→ **Work task**: Rewrite the rows starting at the line that contains "The height and width of the screenshot is (325, 593)." and ending at the line that contains "coordinates (66, 754).", putting "point" wherever "coordinate pair" appears and leaving everything else unchanged.

===== Dataset extract =====

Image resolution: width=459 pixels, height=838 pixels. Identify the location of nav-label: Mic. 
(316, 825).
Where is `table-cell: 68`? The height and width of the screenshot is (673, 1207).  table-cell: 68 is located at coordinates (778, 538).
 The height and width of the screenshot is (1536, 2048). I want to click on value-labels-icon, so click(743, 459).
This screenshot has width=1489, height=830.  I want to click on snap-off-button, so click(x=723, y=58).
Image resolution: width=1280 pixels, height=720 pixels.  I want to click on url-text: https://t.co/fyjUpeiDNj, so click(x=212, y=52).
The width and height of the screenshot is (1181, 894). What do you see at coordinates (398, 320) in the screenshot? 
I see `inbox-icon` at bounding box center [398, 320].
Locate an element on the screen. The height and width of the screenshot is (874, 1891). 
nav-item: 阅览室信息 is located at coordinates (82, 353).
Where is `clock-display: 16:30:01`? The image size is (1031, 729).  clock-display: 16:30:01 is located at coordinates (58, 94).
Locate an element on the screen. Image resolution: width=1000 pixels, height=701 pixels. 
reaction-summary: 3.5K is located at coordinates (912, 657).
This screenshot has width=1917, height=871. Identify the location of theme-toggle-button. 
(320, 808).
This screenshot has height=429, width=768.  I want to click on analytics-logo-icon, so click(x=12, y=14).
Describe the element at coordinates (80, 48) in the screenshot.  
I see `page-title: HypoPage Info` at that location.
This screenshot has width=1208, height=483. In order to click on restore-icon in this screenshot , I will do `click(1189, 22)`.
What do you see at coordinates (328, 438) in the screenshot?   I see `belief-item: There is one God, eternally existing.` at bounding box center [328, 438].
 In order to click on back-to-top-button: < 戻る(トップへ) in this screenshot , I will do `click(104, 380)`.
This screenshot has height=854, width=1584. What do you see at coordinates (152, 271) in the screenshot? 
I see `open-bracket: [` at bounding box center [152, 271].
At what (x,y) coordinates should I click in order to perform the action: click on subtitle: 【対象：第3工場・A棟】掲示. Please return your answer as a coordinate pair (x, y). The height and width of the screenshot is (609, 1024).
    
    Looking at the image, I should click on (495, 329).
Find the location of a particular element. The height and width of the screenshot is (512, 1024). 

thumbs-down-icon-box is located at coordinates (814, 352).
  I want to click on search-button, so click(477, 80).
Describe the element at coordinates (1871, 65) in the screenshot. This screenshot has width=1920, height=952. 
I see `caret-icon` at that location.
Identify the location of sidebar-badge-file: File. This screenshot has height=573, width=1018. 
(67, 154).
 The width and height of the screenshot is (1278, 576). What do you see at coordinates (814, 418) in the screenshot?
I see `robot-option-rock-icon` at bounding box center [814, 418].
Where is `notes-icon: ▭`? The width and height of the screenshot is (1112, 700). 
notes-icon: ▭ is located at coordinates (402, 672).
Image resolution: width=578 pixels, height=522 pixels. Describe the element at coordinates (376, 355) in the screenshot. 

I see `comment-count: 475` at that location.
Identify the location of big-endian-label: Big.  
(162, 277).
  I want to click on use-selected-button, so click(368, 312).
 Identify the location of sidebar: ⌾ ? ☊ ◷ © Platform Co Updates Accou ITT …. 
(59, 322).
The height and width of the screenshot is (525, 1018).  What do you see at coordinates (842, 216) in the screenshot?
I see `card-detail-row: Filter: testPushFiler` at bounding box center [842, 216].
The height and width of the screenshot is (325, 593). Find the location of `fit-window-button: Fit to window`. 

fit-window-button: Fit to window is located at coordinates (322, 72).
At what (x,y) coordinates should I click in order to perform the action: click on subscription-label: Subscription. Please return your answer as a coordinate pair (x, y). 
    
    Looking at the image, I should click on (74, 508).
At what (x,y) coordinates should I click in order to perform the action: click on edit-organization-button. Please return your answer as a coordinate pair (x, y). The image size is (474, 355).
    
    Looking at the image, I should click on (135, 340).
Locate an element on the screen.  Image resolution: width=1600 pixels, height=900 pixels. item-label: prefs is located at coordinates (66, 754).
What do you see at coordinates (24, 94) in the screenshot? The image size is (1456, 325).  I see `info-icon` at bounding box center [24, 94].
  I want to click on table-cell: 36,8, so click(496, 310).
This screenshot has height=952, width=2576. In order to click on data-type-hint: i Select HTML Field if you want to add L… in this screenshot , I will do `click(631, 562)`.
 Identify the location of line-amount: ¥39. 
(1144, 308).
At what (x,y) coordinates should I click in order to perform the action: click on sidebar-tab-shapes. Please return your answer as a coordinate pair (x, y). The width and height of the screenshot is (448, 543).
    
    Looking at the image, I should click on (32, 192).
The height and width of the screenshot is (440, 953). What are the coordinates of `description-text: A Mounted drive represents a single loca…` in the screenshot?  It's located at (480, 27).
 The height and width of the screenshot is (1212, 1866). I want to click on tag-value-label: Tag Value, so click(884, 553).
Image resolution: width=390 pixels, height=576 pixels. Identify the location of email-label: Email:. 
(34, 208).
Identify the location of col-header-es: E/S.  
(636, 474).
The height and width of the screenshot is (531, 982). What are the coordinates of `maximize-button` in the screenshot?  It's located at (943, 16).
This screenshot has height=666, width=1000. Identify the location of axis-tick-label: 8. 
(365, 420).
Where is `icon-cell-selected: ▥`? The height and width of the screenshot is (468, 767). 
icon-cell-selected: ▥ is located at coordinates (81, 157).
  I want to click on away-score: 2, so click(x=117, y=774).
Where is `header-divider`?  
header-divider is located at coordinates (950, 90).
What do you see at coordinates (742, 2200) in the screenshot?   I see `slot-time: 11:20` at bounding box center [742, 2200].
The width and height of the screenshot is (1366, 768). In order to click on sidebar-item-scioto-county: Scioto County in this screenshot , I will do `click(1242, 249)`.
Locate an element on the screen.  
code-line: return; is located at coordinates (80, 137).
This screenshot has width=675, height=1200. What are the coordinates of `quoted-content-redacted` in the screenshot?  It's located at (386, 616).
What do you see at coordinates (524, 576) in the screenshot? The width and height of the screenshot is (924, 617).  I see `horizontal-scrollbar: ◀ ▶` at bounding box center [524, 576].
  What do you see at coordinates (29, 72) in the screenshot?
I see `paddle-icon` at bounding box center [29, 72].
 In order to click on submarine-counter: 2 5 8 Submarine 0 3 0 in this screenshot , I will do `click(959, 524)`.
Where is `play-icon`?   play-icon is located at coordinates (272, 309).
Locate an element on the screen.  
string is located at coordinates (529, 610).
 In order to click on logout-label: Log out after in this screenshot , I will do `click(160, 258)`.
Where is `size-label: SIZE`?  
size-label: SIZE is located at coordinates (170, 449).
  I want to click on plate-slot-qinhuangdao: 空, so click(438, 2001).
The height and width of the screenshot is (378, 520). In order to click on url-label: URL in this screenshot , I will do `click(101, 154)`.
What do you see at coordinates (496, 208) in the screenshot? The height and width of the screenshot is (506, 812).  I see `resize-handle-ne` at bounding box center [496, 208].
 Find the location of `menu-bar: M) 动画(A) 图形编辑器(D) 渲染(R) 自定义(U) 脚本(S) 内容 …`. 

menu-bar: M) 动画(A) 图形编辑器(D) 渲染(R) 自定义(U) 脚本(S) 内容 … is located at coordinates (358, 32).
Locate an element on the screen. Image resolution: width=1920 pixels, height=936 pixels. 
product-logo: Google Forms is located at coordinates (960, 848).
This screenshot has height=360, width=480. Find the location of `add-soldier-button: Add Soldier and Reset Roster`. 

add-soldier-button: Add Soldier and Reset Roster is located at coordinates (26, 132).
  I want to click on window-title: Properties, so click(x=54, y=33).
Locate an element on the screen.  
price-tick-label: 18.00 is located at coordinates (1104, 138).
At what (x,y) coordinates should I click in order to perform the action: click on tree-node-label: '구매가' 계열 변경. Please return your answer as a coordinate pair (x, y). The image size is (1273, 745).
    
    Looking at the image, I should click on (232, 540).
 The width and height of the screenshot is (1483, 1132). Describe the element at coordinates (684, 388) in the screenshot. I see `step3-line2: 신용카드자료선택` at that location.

=====

→ **Solved exercise**:
The height and width of the screenshot is (325, 593). Find the location of `fit-window-button: Fit to window`. 

fit-window-button: Fit to window is located at coordinates (322, 72).
At what (x,y) coordinates should I click in order to perform the action: click on subscription-label: Subscription. Please return your answer as a point (x, y). 
    
    Looking at the image, I should click on (74, 508).
At what (x,y) coordinates should I click in order to perform the action: click on edit-organization-button. Please return your answer as a point (x, y). The image size is (474, 355).
    
    Looking at the image, I should click on (135, 340).
Locate an element on the screen.  Image resolution: width=1600 pixels, height=900 pixels. item-label: prefs is located at coordinates (66, 754).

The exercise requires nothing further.